The story of David and Abishag is the story of an old king and a beautiful young, unmarried teenage maiden. Not much is known about Abishag, her age, her family, and what she did while working for David. Also, not much is said about her role in Adonijah’s plot to assume the throne of David.
Abishag’s story takes place during David’s last days of his life, at a time when he was unable to get himself warm and retain his body heat. David’s old age and his illness would present several challenges to his ability to lead Israel as king.
The Young Woman from Shunem
Abishag was a young woman from the village of Shunem, a village located near Jezreel in the tribe of Issachar (Joshua 19:17–18). Abishag is introduced as a na‘arāh. This Hebrew word is generally used to designate a young woman of marriageable age. This indicates that when Abishag was taken to David’s palace she was a teenager. She is also called a betûlāh. This Hebrew word refers to an unmarried young woman who has not had sexual relations with a man. Abishag was a beautiful young woman. The Hebrew word refers to Abishag’s outward appearance; she was a beautiful in appearance. The biblical text does not say whether Abishag became David’s wife or his concubine. Either as a concubine or as a wife, David became her husband.
After Abishag was brought to the palace, Abishag became involved in the struggle of two men who had a vital role in the fight for the succession to the throne of David.
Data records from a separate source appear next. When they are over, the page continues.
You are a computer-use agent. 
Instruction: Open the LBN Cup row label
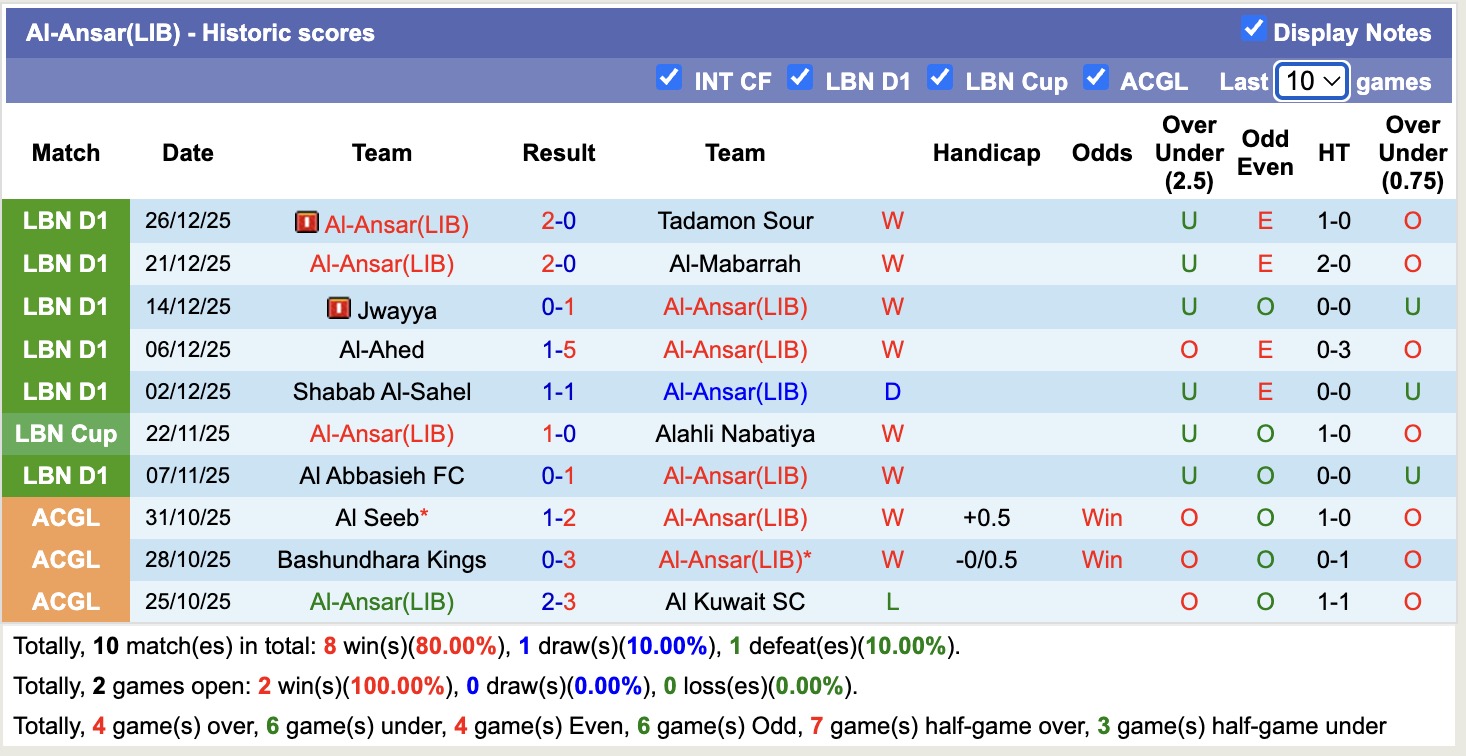point(65,434)
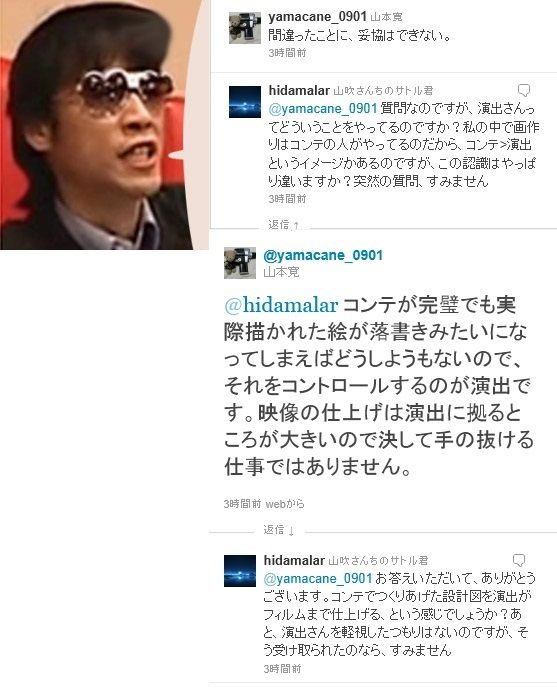557x688 pixels.
Task: Click 山本寛 display name under main header
Action: 281,272
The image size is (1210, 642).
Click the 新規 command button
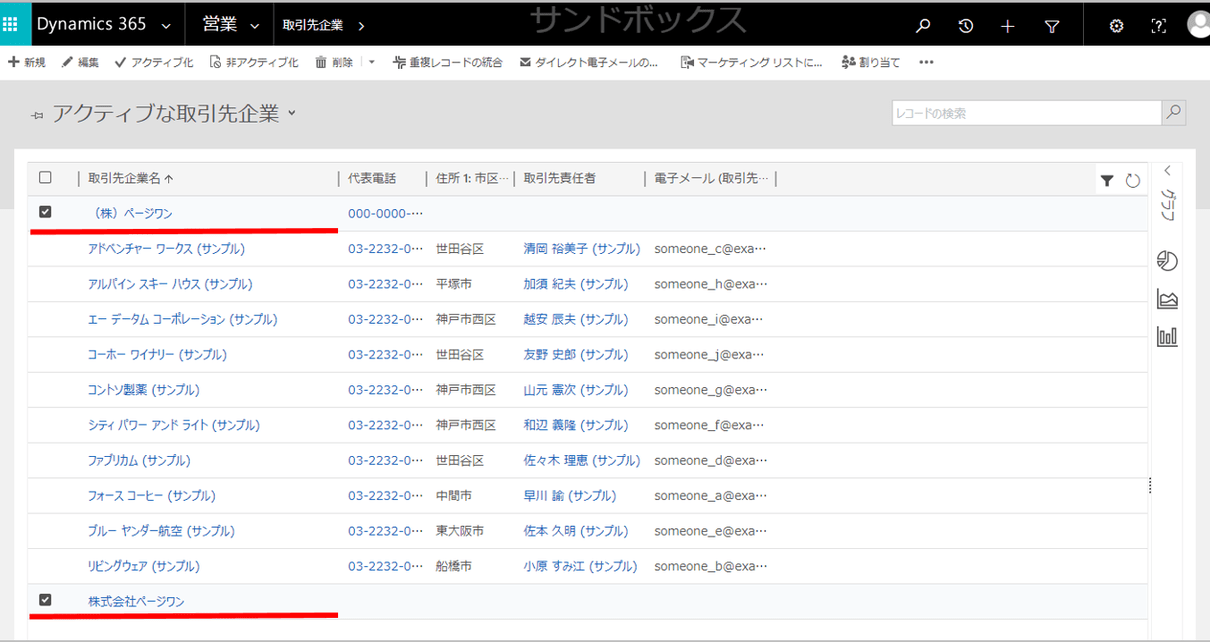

During her early days in the palace, Abishag ministered to David as his nurse and as his concubine. After David’s death, Abishag is indirectly involved in the struggle between Adonijah and Solomon for the throne of David.
Abishag and David
The story of Abishag and David takes place during the last days of David’s reign. David was thirty years old when he became king, and he ruled over Israel for forty years (2 Samuel 5:4). Thus, the story of David and Abishag occurred when David was almost seventy years old. During his many years as a soldier in Saul’s army and then as a king over Israel, David was highly active in fighting against Israel’s enemies and enlarging his empire. However, as David grew old, his abilities as a fighter began to diminish.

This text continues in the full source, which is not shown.